Find each line in the records below that contains the word "height", and copy those lines in full. Case counts, so match only that exact capitalization.

Element and text position data:
◆ ◆ ◆ ◆

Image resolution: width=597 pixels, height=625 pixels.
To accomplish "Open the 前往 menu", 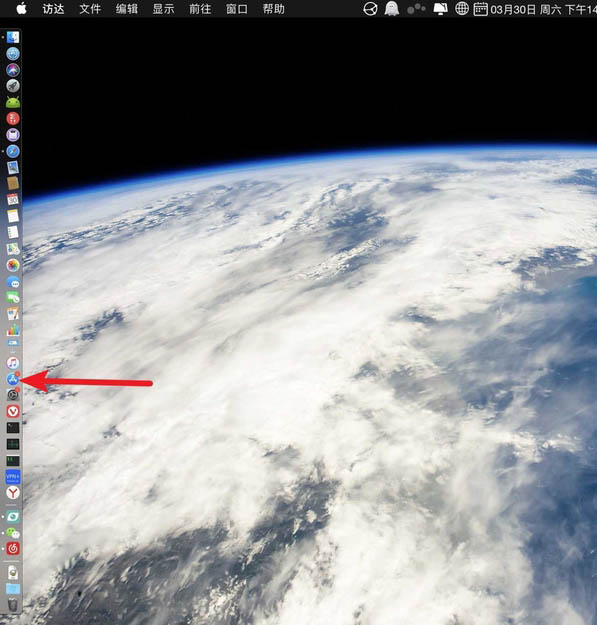I will [x=200, y=9].

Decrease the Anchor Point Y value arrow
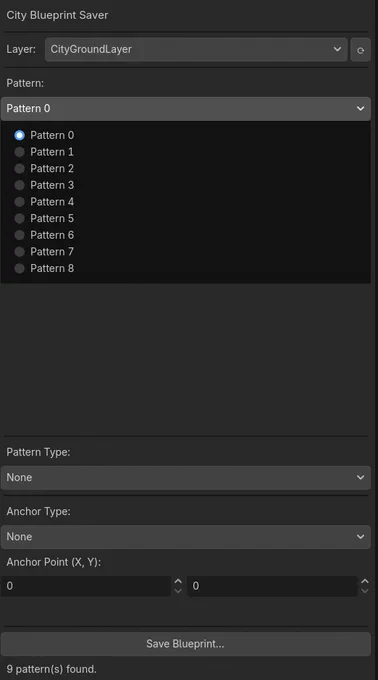point(365,591)
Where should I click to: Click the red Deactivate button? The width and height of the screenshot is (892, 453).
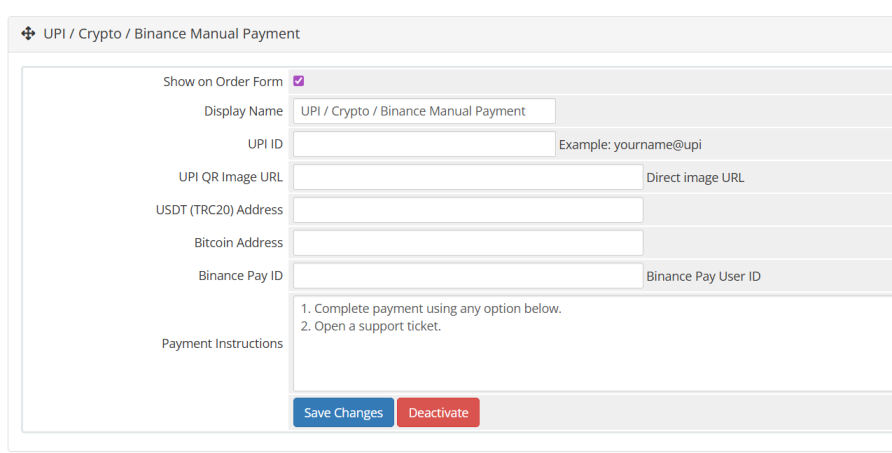coord(438,413)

◆ ◆ ◆ ◆

Response for this exercise:
Image resolution: width=597 pixels, height=625 pixels.
Where should I click to: Click the red Deactivate button? The width and height of the screenshot is (892, 453).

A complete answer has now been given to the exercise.